EXERCISE A:
Could you reproduce the rows from the line containing "The image size is (828, 685)." through the end of the rows, leaving the pictures out?

++++ SELECTION ++++

Income Tax

AE cannot be considered for the purpose of comparable

Once the comparable company becomes the AE of the assessee in the year under consideration, then such company cannot be considered for the purpose of comparable

Once the comparable company becomes the AE of the assessee in the year under consideration, then such company cannot be considered for the purpose of comparable.

Case Law Citation:

Lonsen Kiri Chemical Industries Ltd. Vs. Deputy Commissioner of Income Tax; ITA No. 1116/Ahd/2015; Asst. Year 2010-11; Aug 19, 2020

Case Summary:

Facts of the case:

  • The assessee is a joint venture of two companies namely Well Prospering Ltd a Chinese company and Kiri Dyes and Chemicals Ltd, an Indian company which was entered as on 4thFebruary 2010. The Indian company, Kiri Dyes and Chemicals Ltd, belongs to Dyestar Group of companies. In other words, the Dyestar group of companies became associated enterprises with effect from 4th of February 2010 of the assessee company. The assessee is engaged in the business of manufacturing of various types of synthetic dyes.
  • The assessee in the year under consideration has entered into certain international transactions, export of finished goods, with its AE namely Dyestar Group and Well Prospering Ltd. The assessee to determine the ALP of such transactions has used comparable uncontrolled price (CUP) method as the most appropriate method.
  • International transactions with Dyestar Group:
    • The assessee, to determine the ALP for the export of the goods to Dyestar Group of companies after 4th February 2010, compared the average price charged post 4th February 2010 with the average price for the export of the goods prior to 4th February 2010 as uncontrolled transaction.

++++

EXERCISE B:
Can you write out the whole income tax case summary word for word?

++++ EXCERPTED DATA ++++

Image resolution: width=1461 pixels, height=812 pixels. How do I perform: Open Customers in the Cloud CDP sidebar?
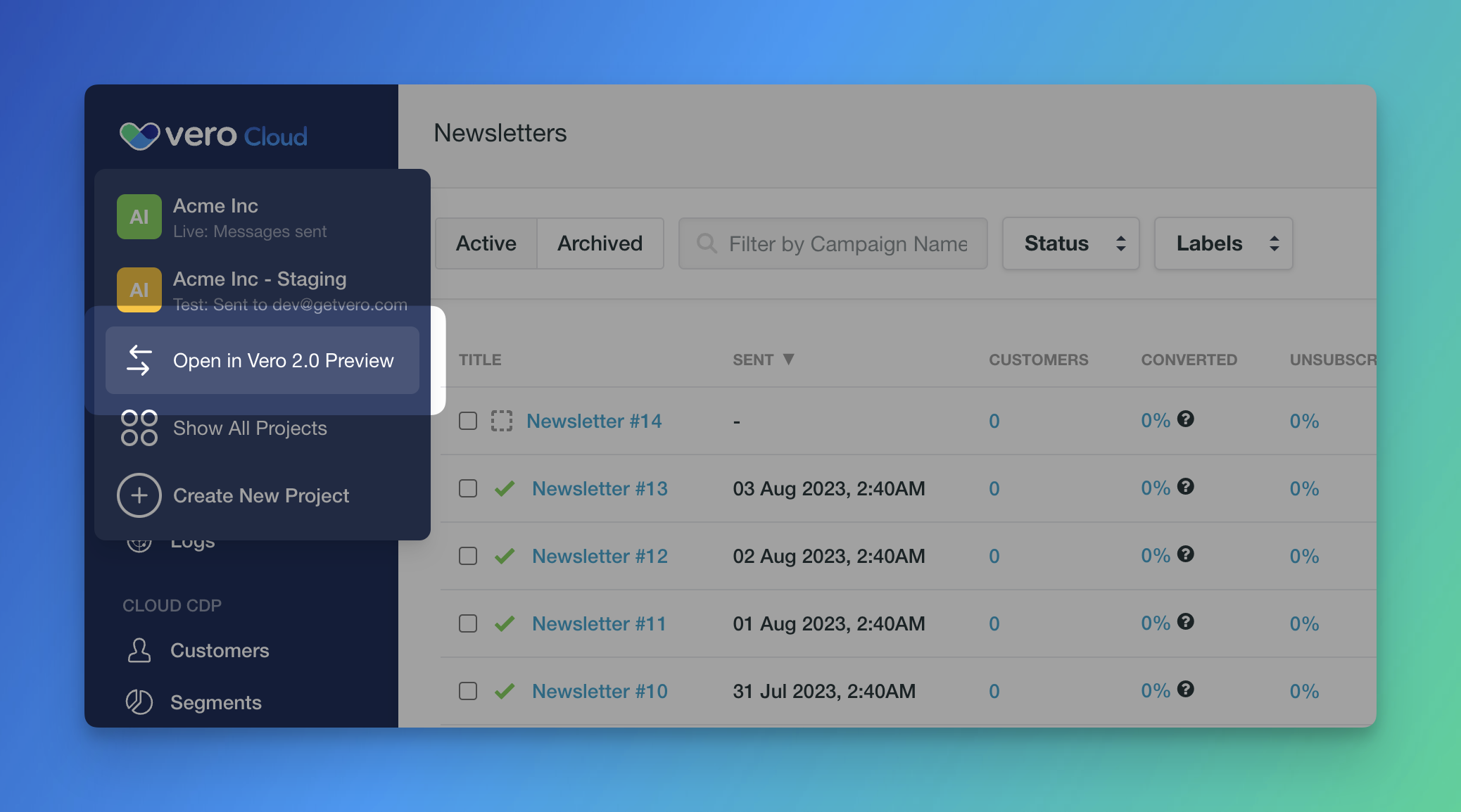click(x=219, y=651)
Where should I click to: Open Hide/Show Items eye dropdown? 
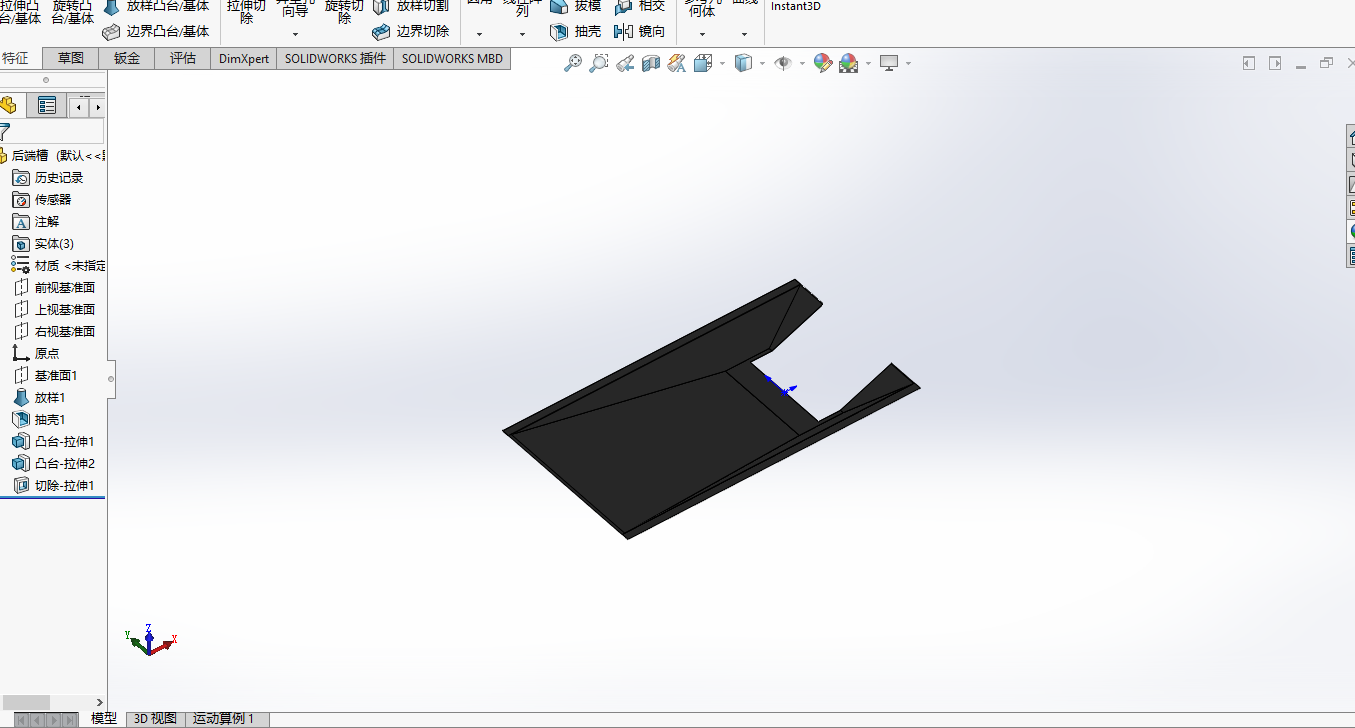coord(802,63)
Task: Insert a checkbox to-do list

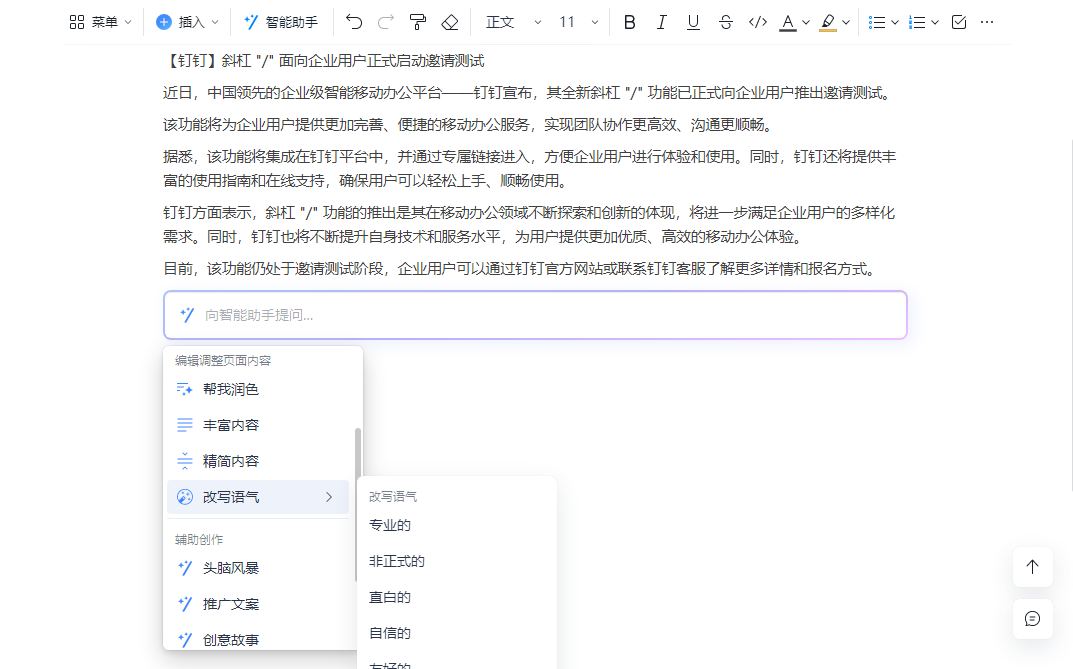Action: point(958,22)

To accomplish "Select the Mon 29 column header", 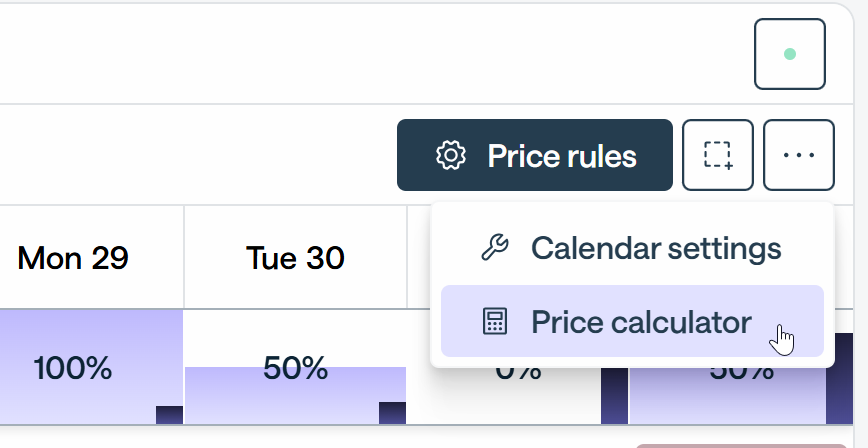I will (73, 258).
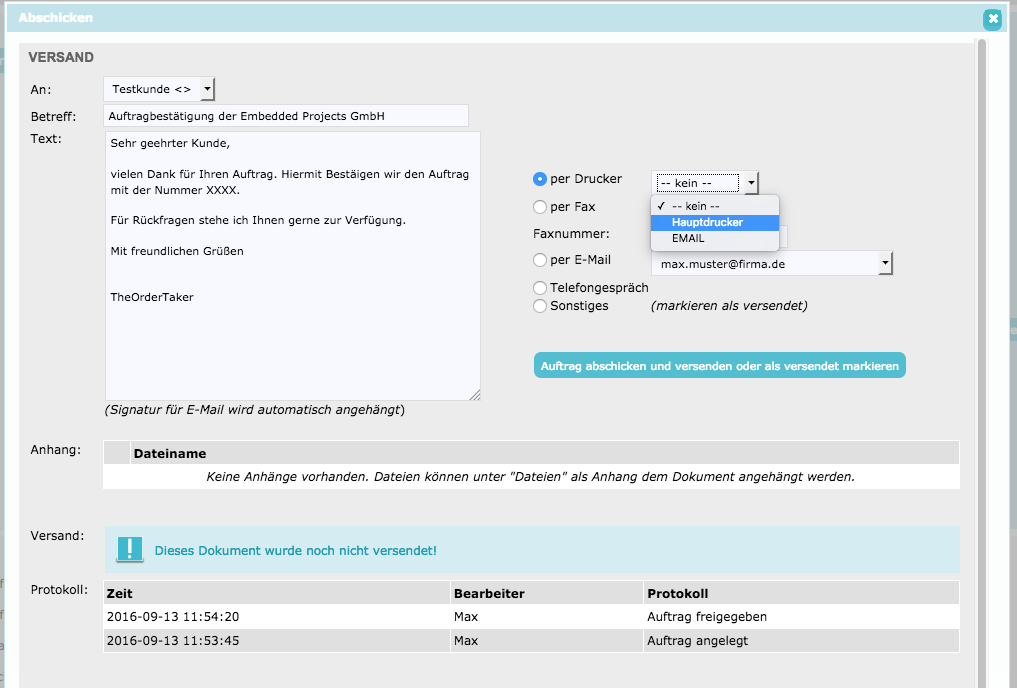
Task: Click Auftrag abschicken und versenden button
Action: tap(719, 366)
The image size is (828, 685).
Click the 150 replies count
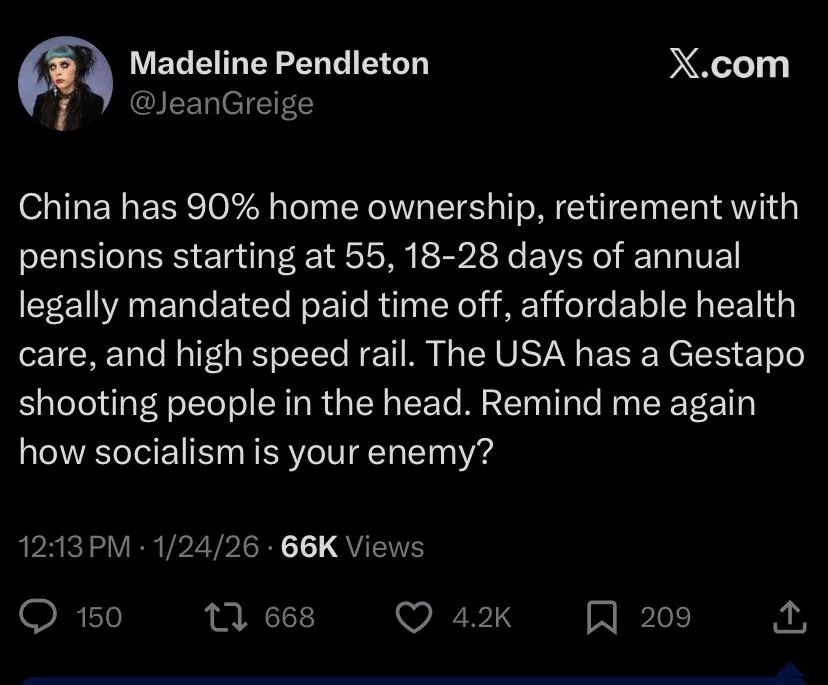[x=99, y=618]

++++

RESPONSE A:
The image size is (828, 685).
Click the 150 replies count
[x=99, y=618]

RESPONSE B:
Income Tax

AE cannot be considered for the purpose of comparable

Once the comparable company becomes the AE of the assessee in the year under consideration, then such company cannot be considered for the purpose of comparable

Once the comparable company becomes the AE of the assessee in the year under consideration, then such company cannot be considered for the purpose of comparable.

Case Law Citation:

Lonsen Kiri Chemical Industries Ltd. Vs. Deputy Commissioner of Income Tax; ITA No. 1116/Ahd/2015; Asst. Year 2010-11; Aug 19, 2020

Case Summary:

Facts of the case:

  • The assessee is a joint venture of two companies namely Well Prospering Ltd a Chinese company and Kiri Dyes and Chemicals Ltd, an Indian company which was entered as on 4thFebruary 2010. The Indian company, Kiri Dyes and Chemicals Ltd, belongs to Dyestar Group of companies. In other words, the Dyestar group of companies became associated enterprises with effect from 4th of February 2010 of the assessee company. The assessee is engaged in the business of manufacturing of various types of synthetic dyes.
  • The assessee in the year under consideration has entered into certain international transactions, export of finished goods, with its AE namely Dyestar Group and Well Prospering Ltd. The assessee to determine the ALP of such transactions has used comparable uncontrolled price (CUP) method as the most appropriate method.
  • International transactions with Dyestar Group:
    • The assessee, to determine the ALP for the export of the goods to Dyestar Group of companies after 4th February 2010, compared the average price charged post 4th February 2010 with the average price for the export of the goods prior to 4th February 2010 as uncontrolled transaction.